■ Texto para leitura ■
◇ ◇ ◇

Conflito de interesses na Petrobrás é tratado como um “mero detalhe”

Escolha de integrantes ao CA e Conselho Fiscal escancara que conflito de interesses na Petrobrás é desdenhado

No último dia 6 de agosto, conforme consta na ata n° 252, do Comitê de Pessoas (COPE), foi realizada uma reunião que foi convocada com o objetivo de avaliar, enquanto Comitê de Elegibilidade (CELEG) da Petrobrás, os novos membros para a alta administração e do Conselho Fiscal (Política de Indicação). Três nomes das listas apresentadas foram apontados em situação de conflito de interesses, mas, mesmo assim, foram levados para apreciação da Assembleia Geral (AGE).

◇ ◇ ◇

■ Exercício escrito ■
Dê continuidade ao texto sobre a Petrobrás a partir da última frase apresentada. A listagem abaixo vem de outra fonte e não tem relação com o texto sobre a Petrobrás.

■ Amostra de dados ■
◇ ◇ ◇

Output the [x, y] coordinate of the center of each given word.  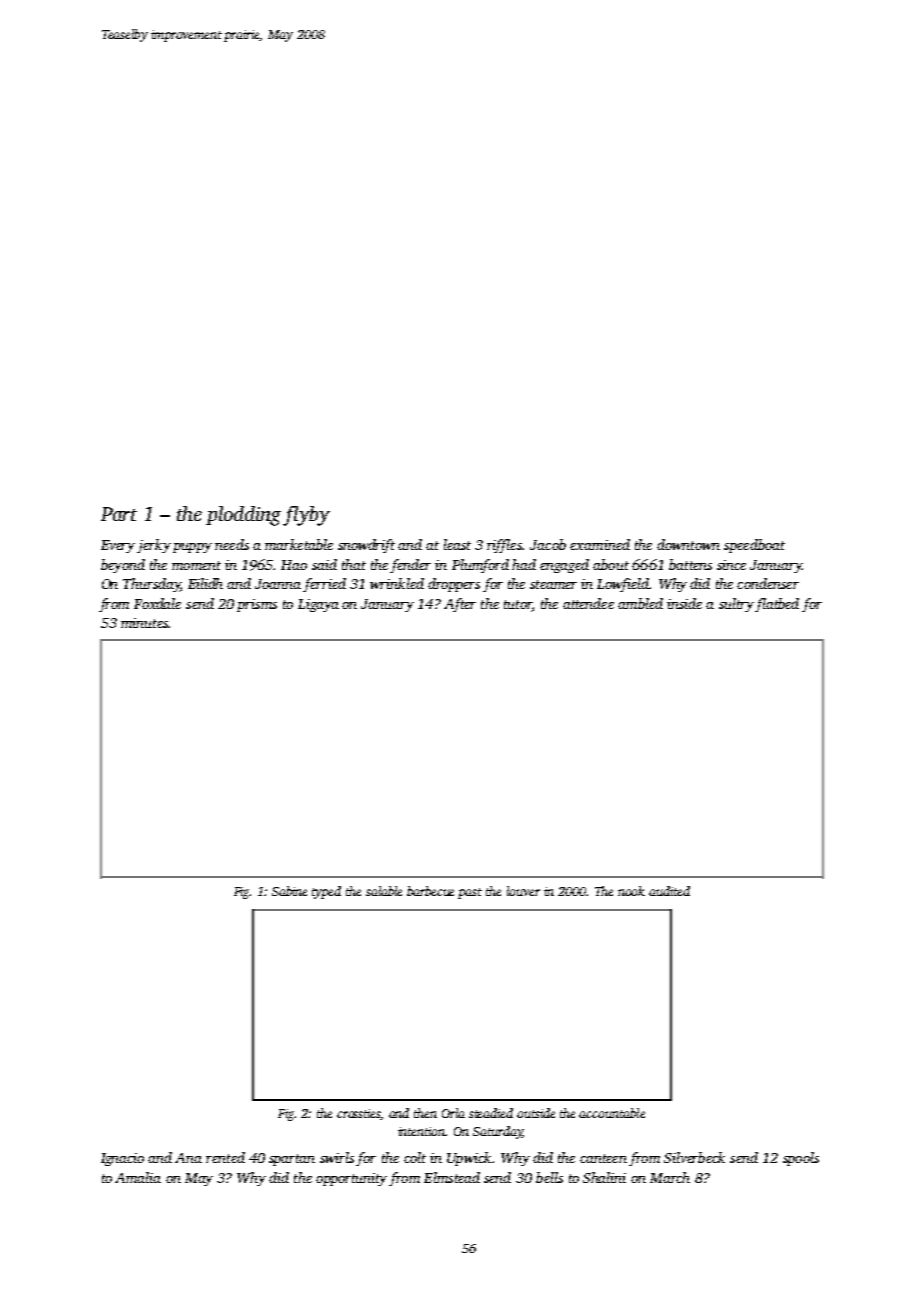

◇ ◇ ◇

■ Resultado final ■
Os casos

Os dois indicados pelo governo Bolsonaro, Márcio Andrade Weber , que até agosto de 2020 era diretor da Petroserv, fornecedora e operadora de sondas da Petrobrás, e Pedro Rodrigues Galvão de Medeiros, que até dezembro de 2020, então diretor do Citibank, banco responsável pela “abertura e subsequente pulverização do capital da BR Distribuidora”, incorreram nas restrições discriminadas na Lei Especial das Estatais (LEE) e na Lei das Sociedades Anônimas (LSA ), mas mesmo assim seus nomes foram levados à apreciação da assembleia geral.

Já, no levantamento, de Gildenora Batista Dantas Milhomem, que foi candidata a Conselheira Fiscal Suplente da Petrobrás, constava uma ressalva em sua avaliação que remete ao acompanhamento, pela área Jurídica competente na Petrobrás, de um processo em que era parte, mas que, por força do pedido de esclarecimentos do sindicato, se revelou de que se tratava de processo em que não era parte ré.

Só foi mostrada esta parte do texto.